The effort to remove all illegally anchored vessels from Richardson Bay is ramping up.
Marin County supervisors agreed this month to a $344,680 contract with Episcopal Community Services to provide a caseworker for outreach to people living on the boats, who are known as “anchor-outs.”
The caseworker will attempt to coax the anchor-outs into moving off their vessels in return for a one-year federal housing voucher supplied by the Marin Housing Authority. A large part of the expense, over $116,000, will pay for four boat trips per week.
An amendment to the 2022 state budget made at the request of state Sen. Mike McGuire provided $3 million to fund the three-year program to find housing alternatives for the anchor-outs.
If anchor-outs want to take advantage of the housing offer, they first must sign an agreement pledging to permanently remove their vessel from Richardson Bay.
Despite a maritime law that prohibits boats from anchoring in the bay for longer than 72 hours, many mariners have lived illegally on their boats there for decades. The number of illegal anchor-outs swelled to 240 in 2016. Today there are about 50.

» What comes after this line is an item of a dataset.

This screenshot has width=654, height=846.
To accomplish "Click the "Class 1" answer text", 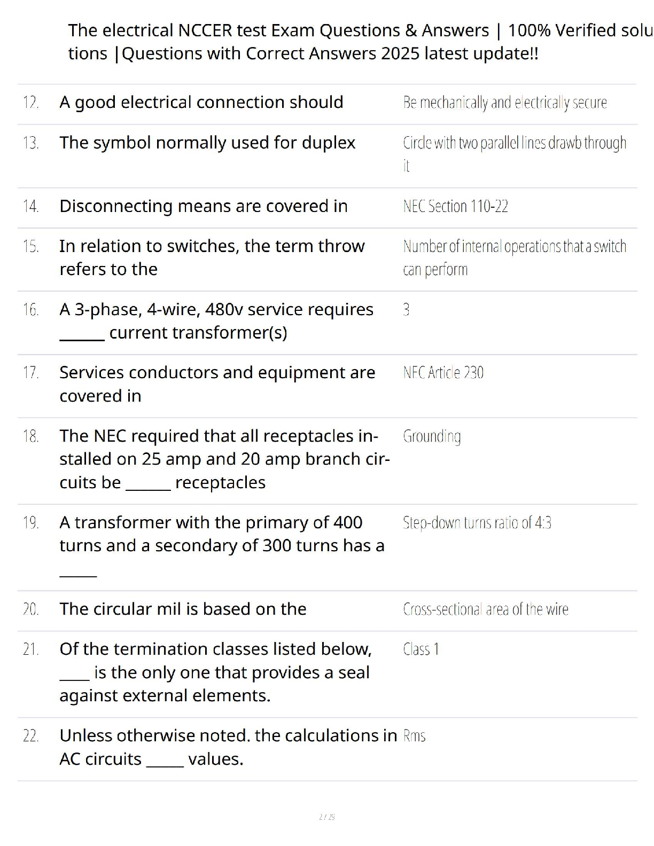I will point(421,649).
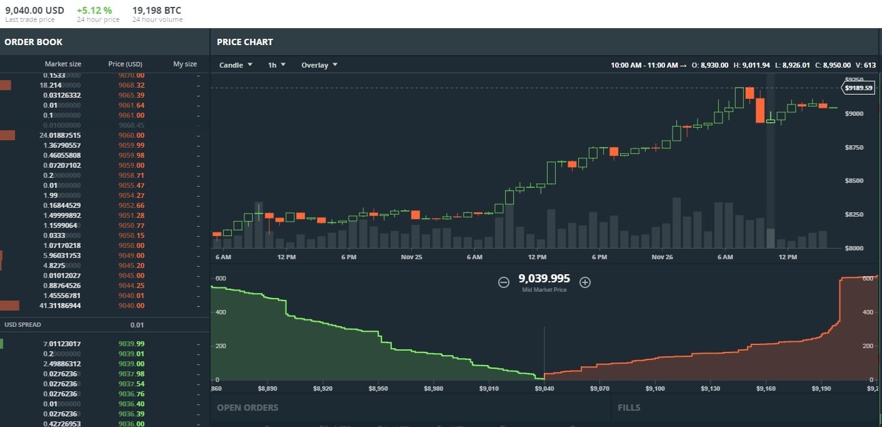The height and width of the screenshot is (427, 882).
Task: Click the 9060.00 ask price with 24.01 size
Action: coord(131,135)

In August 2021, the Richardson’s Bay Regional Agency approved a settlement with the San Francisco Bay Conservation and Development Commission that requires the removal of all illegally anchored vessels by Oct. 15, 2026. The agreement was reached after threats of enforcement action by the commission.
Regulators were moved to act when it became apparent that the anchor-outs were degrading ecologically vital eelgrass in the bay. Eelgrass beds reduce coastal erosion, sequester carbon, reduce ocean acidification and provide nursery habitat for commercially, recreationally and ecologically important marine life.
In June, the Richardson Bay agency accepted a $2.78 million grant from the U.S. Environmental Protection Agency to fund the restoration and protection of 15 acres of eelgrass in the bay.
Brad Gross, the agency’s executive director, said it received the $3 million in funding for the voucher program in March and launched the effort with the temporary assistance of the Downtown Streets Team and the county’s Department of Health and Human Services in May.
“We have four anchor-outs participating in the program right now with 11 in the queue to participate; three vouchers have been issued,” Gross said. “Any day now we expect somebody to be housed. It’s a big success.”
In April, the agency reinstated a vessel buyback program targeting anchor-out boats through October 2026. During the first iteration of the program, from June to December last year, the agency spent about $51,000 to purchase nine vessels. Three more have been purchased since the program was reinstated.
Despite the progress, at a meeting of bay commission’s enforcement committee on Wednesday, the Richardson Bay agency requested a deadline extension to remove all vessels that arrived at the anchorage after August 2019.
The committee granted the request, extending the deadline a year. The change will affect 14 boats and three floating homes.
“I don’t have an objection to the extension,” said Rebecca Eisen, a member of the commission, “but I do have a sense of urgency about making sure that this doesn’t keep getting extended. Everybody is hoping to get some results as quickly as possible.”
Gross said the extension will give the agency time to try to get the people living on the vessels into its voucher program.
Otherwise, he said, “They’re simply going to go somewhere else, and they’re going to be a problem for another agency that may not have the services that we have available for them.”
Also discussed at the meeting Wednesday was Sausalito’s continuing efforts to convince the commission to allow more people to live permanently on vessels in marinas in its jurisdiction. The commission allows 10% of the vessels in marinas to have people living on them. Sausalito is seeking an increase to 15%.
In 2021, McGuire floated the idea of securing state funds to rent slips in Marin marinas where residents living illegally on their boats in Richardson Bay could be relocated. The proposal received a cool reception from the commission’s legislative committee, which told Sausalito that in order to make such a change a regional benefit would need to be demonstrated.
Sausalito Councilmember Joan Cox, who attended the meeting Wednesday, said the proposal was never officially rejected, however, and the city wants to revisit it.
“As part of our housing element, we thought it would be important to revive the dialogue that we commenced several years ago,” Cox said. “We will be caucusing with BCDC staff on it in the next couple of weeks.”
Brandon Phipps, Sausalito’s community development director, told the committee, “It could potentially be a great way for the city of Sausalito to increase its residential unit count.”
“I think it is a brilliant idea,” said Steve Meckfessel, manager of the Marina Village Yacht Harbor in Alameda. “If it is properly monitored it will be a very responsible use.”
But Rebecca Schwartz Lesberg, a biologist who was hired by the Richardson Bay agency to prepare an eelgrass protection and management plan, said, “We do need to look at the precedent it would set for the entire bay and how we are using our bay for permanent residency. Once that cap goes up, it is unlikely it would ever go back down.”